-- start Passage shown --

| Md. | Dec 15, 1849

Frick, J.,

delivered the opinion of this court.

The question presented by this appeal is: whether the appellant can claim to be credited,in her administration account, the amount of counsel fees disbursed by her, in maintaining her right to administer the estate?

It is insisted, by the respondents to the petition of the appellant, that the allowance of such a claim is not warranted by any of the provisions of the testamentary laws of the State; and that being a mere personal right, the estate ought not to be burthened with the costs of any controversy between the parlies litigating it.

On the part of the appellant, the allowance is claimed in analogy to the practise of allowing to executors the counsel fees expended in the successful defence of a will. That practise is well established and conceded; and we can see nothing that ought to exclude the case of an administrator from the application of the same principle, where his right to a controverted administration, is successfully established.

The appointment, and the rights of administrators, are regulated by law. There must be some sufficient reason, then, in designating the particular parties, in their order, to whom the administration of the estate is committed. The trust and confidence created by a testator in the selection of his executor, is in the case of an administration, created by law. The custodiary, in his relation to the person and estate of the intestate, is distinctly designated, first, to prevent litigation about the possession, and secondly, “for the security of the estate;” and under our testamentary system, this right cannot even be delegated. The persons nearest in interest are selected in priority to others move remote, and it is obvious that the policy of the law was to bind up the interest of the administrator with that of persons entitled to the estate. 8 G. & J., p. 84, Hoffman vs. Gold.

-- end Passage shown --
-- start Material --

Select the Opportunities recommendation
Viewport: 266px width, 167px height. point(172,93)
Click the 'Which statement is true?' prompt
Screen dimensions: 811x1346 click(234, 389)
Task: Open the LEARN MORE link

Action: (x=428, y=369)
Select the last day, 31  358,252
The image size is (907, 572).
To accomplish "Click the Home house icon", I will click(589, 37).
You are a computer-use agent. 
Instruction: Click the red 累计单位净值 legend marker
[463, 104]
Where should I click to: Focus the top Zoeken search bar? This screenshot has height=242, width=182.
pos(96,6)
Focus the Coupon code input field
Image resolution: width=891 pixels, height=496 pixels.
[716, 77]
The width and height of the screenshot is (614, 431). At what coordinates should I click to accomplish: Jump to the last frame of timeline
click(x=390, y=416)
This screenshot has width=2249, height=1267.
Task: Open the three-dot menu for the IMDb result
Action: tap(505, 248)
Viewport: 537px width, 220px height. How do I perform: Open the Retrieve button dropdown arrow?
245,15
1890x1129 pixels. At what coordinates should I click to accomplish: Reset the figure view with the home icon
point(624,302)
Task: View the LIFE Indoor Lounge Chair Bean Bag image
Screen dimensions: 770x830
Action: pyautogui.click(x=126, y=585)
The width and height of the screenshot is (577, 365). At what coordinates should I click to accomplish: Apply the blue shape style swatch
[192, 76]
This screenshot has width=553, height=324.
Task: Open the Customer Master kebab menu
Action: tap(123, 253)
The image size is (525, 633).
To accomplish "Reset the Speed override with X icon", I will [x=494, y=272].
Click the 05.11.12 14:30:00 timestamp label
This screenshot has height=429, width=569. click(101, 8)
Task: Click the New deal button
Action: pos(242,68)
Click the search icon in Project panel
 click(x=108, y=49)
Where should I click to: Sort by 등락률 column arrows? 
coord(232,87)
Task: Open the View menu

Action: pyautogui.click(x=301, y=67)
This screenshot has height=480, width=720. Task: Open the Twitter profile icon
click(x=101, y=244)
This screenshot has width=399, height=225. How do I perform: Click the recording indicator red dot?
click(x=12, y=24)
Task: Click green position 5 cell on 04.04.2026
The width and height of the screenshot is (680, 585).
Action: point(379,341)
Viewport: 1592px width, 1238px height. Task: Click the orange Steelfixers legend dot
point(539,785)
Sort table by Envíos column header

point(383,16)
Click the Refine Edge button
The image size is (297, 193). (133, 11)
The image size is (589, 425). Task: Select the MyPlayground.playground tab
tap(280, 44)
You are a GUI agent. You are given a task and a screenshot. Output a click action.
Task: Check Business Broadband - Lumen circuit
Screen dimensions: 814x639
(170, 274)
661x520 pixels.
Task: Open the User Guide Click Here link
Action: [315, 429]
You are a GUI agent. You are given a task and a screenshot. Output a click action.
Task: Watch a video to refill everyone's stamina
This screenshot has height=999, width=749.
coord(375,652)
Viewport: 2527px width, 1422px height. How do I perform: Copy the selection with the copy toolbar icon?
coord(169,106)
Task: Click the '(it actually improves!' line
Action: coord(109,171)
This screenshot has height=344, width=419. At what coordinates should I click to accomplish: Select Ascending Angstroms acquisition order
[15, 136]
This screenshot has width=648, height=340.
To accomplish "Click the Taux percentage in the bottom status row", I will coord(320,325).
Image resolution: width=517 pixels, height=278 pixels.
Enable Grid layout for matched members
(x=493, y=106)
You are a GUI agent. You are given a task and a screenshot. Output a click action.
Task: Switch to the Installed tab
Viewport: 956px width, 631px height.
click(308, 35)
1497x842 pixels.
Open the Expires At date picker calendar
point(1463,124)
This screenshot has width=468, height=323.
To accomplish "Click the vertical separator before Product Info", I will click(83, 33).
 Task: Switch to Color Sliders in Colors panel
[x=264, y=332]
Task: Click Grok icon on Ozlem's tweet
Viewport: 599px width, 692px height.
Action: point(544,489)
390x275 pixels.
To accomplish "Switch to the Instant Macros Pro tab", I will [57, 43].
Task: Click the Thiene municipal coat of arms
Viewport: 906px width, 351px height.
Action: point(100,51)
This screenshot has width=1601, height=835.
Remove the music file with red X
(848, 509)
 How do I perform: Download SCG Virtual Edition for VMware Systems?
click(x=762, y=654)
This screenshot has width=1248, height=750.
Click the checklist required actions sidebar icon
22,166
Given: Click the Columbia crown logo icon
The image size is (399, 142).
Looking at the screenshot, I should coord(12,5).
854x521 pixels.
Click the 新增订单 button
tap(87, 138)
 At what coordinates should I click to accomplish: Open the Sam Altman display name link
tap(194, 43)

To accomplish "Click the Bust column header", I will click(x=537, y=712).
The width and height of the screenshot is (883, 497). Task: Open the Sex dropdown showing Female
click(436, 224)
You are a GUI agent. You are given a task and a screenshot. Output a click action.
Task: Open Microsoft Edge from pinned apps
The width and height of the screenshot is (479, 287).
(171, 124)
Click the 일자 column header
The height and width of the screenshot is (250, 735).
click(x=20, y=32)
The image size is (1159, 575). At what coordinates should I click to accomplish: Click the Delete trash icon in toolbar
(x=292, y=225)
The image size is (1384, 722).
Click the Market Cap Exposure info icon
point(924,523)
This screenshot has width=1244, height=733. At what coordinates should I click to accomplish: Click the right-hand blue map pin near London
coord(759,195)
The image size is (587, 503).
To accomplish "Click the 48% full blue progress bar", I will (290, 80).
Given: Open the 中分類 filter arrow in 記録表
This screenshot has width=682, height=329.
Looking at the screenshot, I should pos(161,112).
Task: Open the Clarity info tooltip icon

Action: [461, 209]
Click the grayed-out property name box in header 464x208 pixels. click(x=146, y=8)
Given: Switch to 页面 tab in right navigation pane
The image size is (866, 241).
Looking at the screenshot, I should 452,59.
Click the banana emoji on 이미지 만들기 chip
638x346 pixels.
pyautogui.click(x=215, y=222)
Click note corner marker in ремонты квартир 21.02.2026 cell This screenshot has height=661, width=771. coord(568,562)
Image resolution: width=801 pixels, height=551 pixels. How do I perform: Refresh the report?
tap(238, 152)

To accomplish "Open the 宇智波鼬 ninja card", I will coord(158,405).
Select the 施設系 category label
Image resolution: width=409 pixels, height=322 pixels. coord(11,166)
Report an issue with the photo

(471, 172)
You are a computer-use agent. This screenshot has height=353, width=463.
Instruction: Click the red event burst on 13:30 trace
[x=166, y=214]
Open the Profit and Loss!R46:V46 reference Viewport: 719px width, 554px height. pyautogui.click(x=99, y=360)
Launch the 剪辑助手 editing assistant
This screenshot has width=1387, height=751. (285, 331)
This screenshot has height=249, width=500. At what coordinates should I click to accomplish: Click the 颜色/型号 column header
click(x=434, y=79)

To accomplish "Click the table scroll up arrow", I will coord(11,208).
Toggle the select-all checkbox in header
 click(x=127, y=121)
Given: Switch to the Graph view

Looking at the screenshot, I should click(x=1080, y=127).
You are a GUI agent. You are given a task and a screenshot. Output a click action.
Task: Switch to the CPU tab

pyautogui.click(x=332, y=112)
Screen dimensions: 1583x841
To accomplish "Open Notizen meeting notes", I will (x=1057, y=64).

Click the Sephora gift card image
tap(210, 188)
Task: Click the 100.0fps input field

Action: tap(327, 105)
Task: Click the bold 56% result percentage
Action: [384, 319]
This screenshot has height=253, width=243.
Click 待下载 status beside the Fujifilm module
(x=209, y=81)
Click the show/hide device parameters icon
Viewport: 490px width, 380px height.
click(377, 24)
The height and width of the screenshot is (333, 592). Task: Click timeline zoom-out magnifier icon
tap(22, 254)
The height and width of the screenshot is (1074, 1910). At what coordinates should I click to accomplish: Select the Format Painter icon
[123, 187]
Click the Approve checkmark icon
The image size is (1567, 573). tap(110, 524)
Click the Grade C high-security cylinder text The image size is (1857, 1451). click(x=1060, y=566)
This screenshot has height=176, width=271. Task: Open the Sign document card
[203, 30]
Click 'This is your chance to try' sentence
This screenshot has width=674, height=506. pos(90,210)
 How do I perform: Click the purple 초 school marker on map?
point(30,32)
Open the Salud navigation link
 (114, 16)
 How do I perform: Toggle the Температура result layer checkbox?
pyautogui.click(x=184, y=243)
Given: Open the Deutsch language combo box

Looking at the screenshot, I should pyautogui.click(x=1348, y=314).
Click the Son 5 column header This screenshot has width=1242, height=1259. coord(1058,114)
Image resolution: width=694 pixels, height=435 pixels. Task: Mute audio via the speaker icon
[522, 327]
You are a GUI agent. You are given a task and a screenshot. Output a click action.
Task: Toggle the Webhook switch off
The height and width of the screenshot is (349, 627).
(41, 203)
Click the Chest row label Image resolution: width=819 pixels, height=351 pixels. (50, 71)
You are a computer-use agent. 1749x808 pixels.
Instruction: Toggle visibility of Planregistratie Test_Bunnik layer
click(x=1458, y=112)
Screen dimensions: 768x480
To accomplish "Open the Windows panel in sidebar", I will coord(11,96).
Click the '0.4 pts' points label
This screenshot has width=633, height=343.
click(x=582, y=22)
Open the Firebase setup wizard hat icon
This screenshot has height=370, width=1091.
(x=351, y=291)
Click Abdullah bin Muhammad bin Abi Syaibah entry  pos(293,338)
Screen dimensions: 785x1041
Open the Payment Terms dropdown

-- end Material --

- Exercise set
1 > Answer these about the court opinion:
(a) Who delivered the opinion of the court?
(b) What established practice does the appellant point to in claiming the allowance?
(c) What two reasons does the opinion give for designating the custodian of the intestate's person and estate?
2 > Pick up the court opinion after its final sentence and carry the reasoning forward in the same style.
You won't need the records for anything here.

- Exercise answers
1 >
(a) Frick, J.
(b) The practice of allowing executors the counsel fees they spend in successfully defending a will.
(c) First, to prevent litigation about the possession, and second, "for the security of the estate."

2 >
Where this right is contested, what is the party entitled, under the law, to do? His relation to the estate, binds him to defend it. But, in the view of the respondents, he must either engage in the controversy at his own personal cost, or abandon the *287right. An obstinate and pertinacious claimant thus presenting himself, may drive every legitimate party from the contest, and defeat the whole policy of the law in its selection of the proper person to administer. The prospect of an expensive litigation, may thus avail upon a spurious pretext, to secure to a stranger the administration of an estate to which he can have no claim.

.After letters have been issued, it is conceded that counsel fees are properly allowed, in prosecuting and defending claims, in the discharge of the duties of the administration. The warrant for this, is found in the act of 1798, ch. 101, sub. ch. 10, sec. 2, which authorises expenditures to be incurred “in the recovery or security of any part of the estate.” The principle upon which the rightful patty, designated by law, claims the administration, and incurs the expense of securing it, must be presumed to be the same—the recovery and security of the estate from the claim of one who has no legal right to disturb it. There is no force in the objection, that it is a mere personal right, and the party may elect to claim or abandon it. His election is worthless to him, when you take from him the proper means to assert it. Before he can execute the office with which the law clothes him, he must establish his right to exercise it. If this right is controverted, on grounds over which he has no control, and not occasioned by his own default, and he succeeds in maintaining it when litigated, he is entitled to such costs and expenses as the court may find he has reasonably incurred; and the decree of the orphans court, dismissing the petition, is, therefore, reversed.

In thus sustaining the petition in this case, this court do not intend to assert the right of the petitioner to the allowances claimed. Of the proper occasion for the, employment of counsel, and of the amount proper to be allowed, the court alone are to judge; the ground of this opinion being that the orphans court have the power (which has been denied in argument,) to award reimbursement to a successful claimant of the right of administration.

DECREE REVERSED, AND

CAUSE REMANDED.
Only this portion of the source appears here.